___ GIVEN DATA

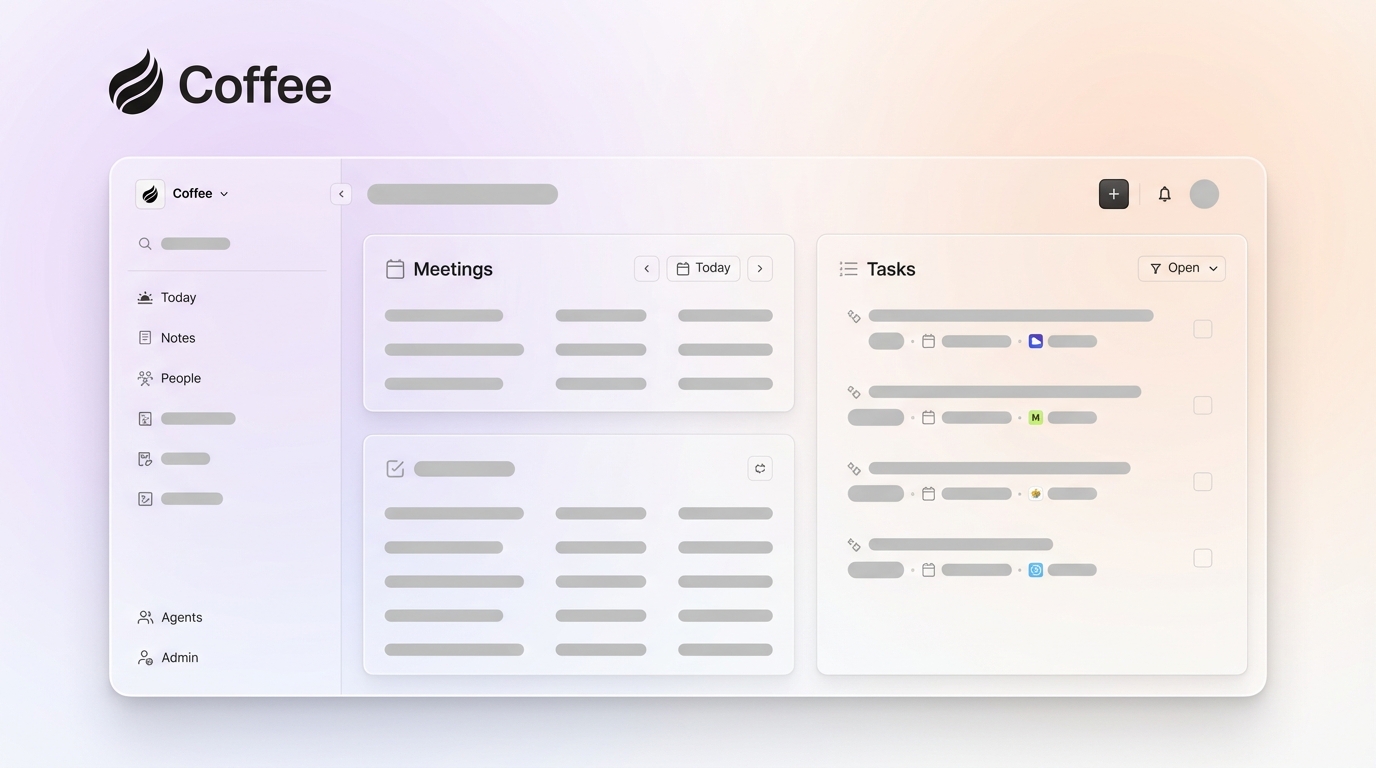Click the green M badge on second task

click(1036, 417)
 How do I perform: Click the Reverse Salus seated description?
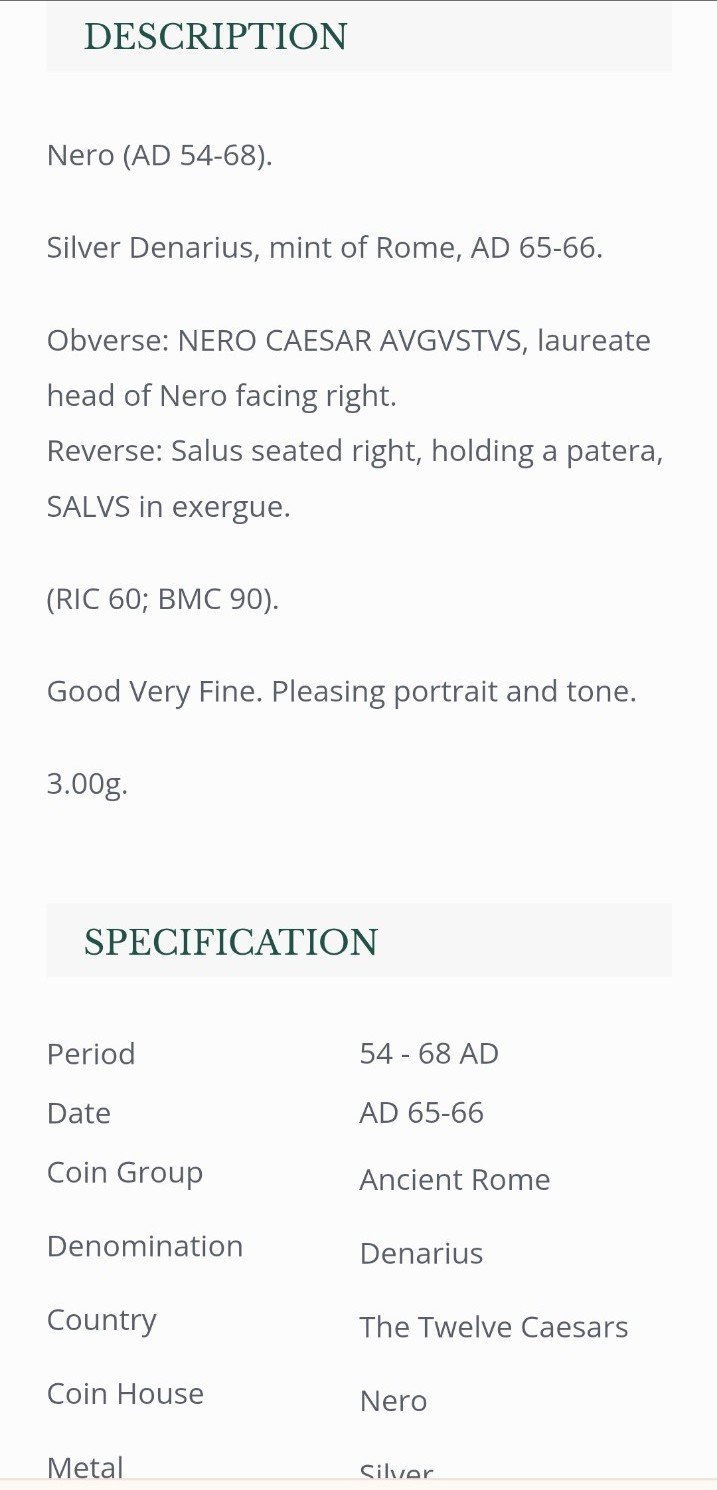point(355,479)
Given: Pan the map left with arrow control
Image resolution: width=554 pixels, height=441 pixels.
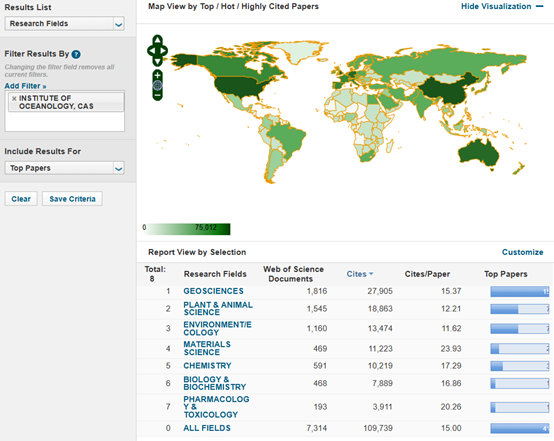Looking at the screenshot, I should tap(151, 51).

______
___ GIVEN DATA

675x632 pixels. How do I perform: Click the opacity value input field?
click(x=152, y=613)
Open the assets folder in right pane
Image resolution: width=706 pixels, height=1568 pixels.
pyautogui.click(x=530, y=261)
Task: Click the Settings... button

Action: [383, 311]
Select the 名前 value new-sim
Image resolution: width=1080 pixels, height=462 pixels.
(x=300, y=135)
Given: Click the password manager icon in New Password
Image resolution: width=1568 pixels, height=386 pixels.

______
___ GIVEN DATA

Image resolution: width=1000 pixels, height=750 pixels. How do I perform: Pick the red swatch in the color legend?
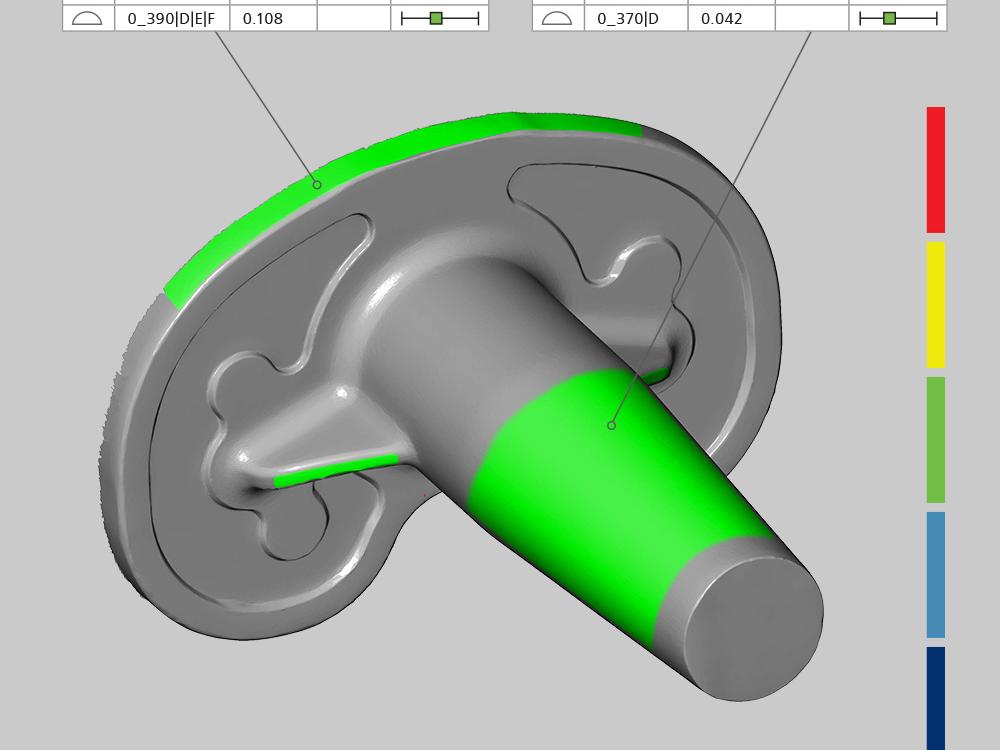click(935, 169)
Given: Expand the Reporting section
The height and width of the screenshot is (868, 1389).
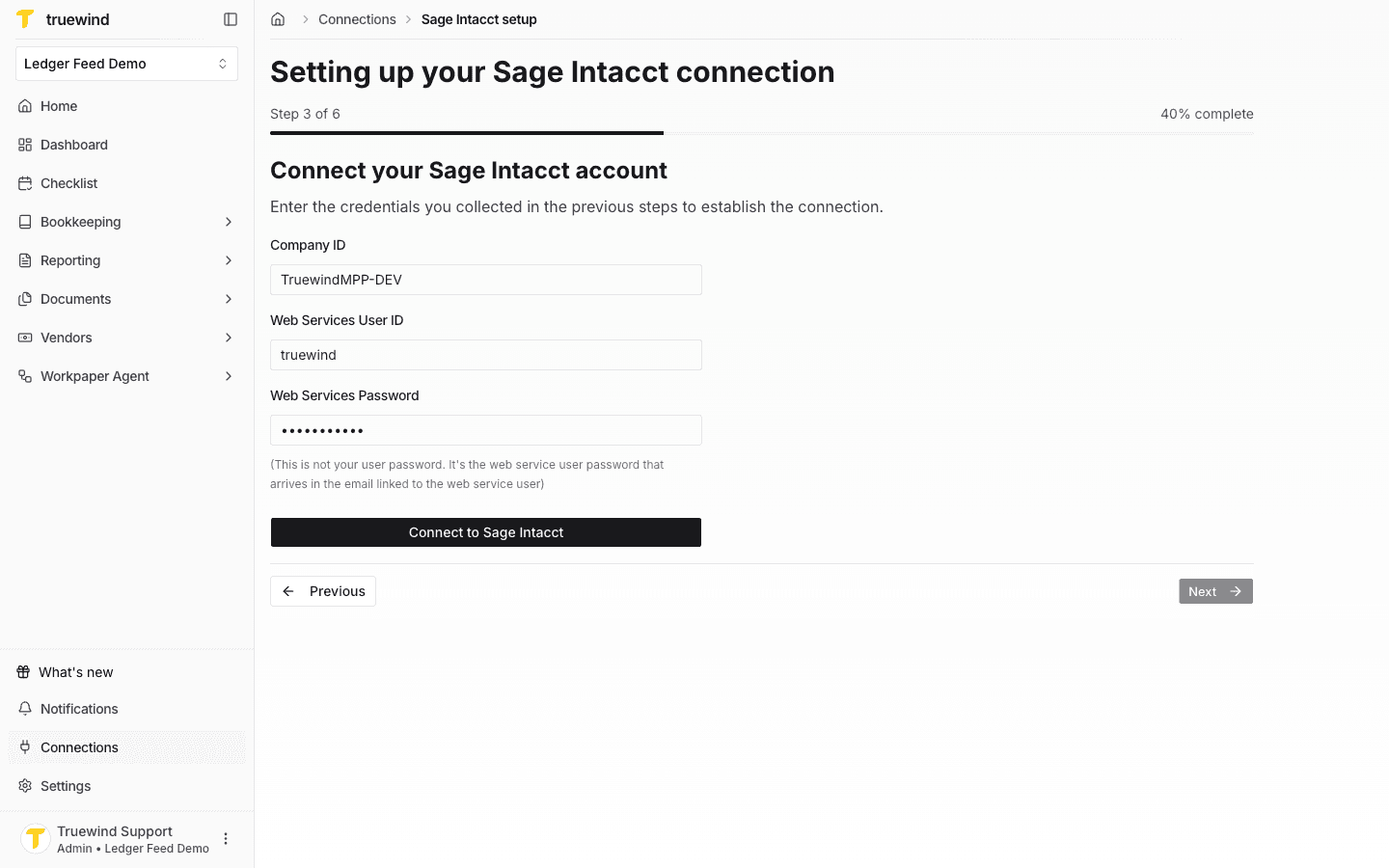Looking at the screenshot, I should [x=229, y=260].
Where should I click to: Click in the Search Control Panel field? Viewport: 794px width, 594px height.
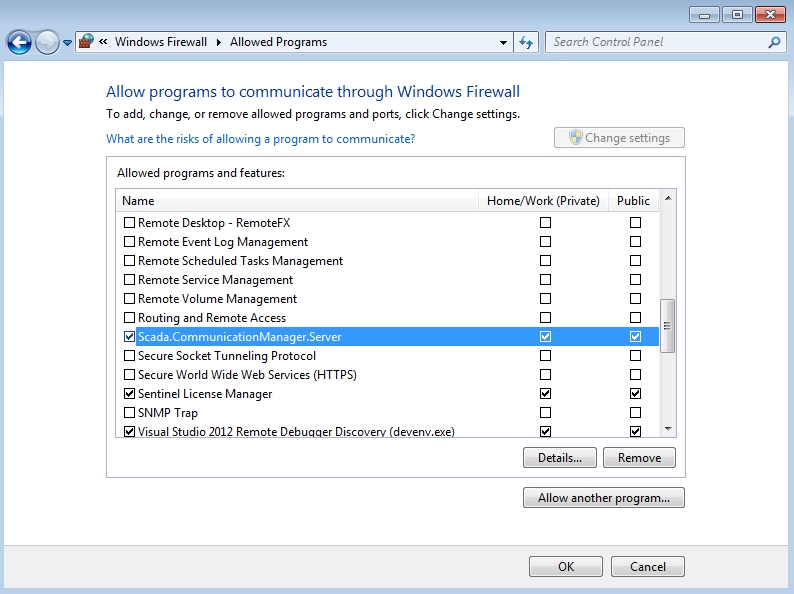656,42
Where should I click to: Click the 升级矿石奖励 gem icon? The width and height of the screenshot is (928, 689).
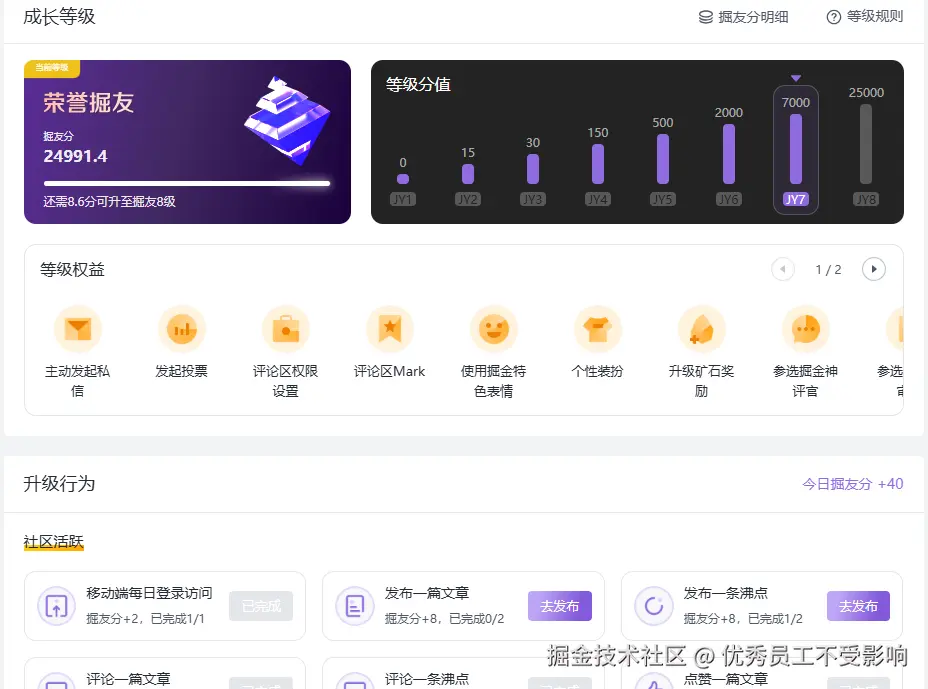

______

● YOUR INSTRUCTIONS: Recast the records as a numbered list, starting at the line containing "Image resolution: width=1000" and ending at the line containing "Where should I click to: Click the", with both of those lines included and any blank lines skipped. Leave the pictures out of your answer.

● FINAL ANSWER:
1. Image resolution: width=1000 pixels, height=750 pixels. How do I perform: Pick the red swatch in the color legend?
2. click(935, 169)
3. Given: Expand the Reporting section
4. The height and width of the screenshot is (868, 1389).
5. Looking at the screenshot, I should [x=229, y=260].
6. Where should I click to: Click in the Search Control Panel field? Viewport: 794px width, 594px height.
7. 656,42
8. Where should I click to: Click the 升级矿石奖励 gem icon? The width and height of the screenshot is (928, 689).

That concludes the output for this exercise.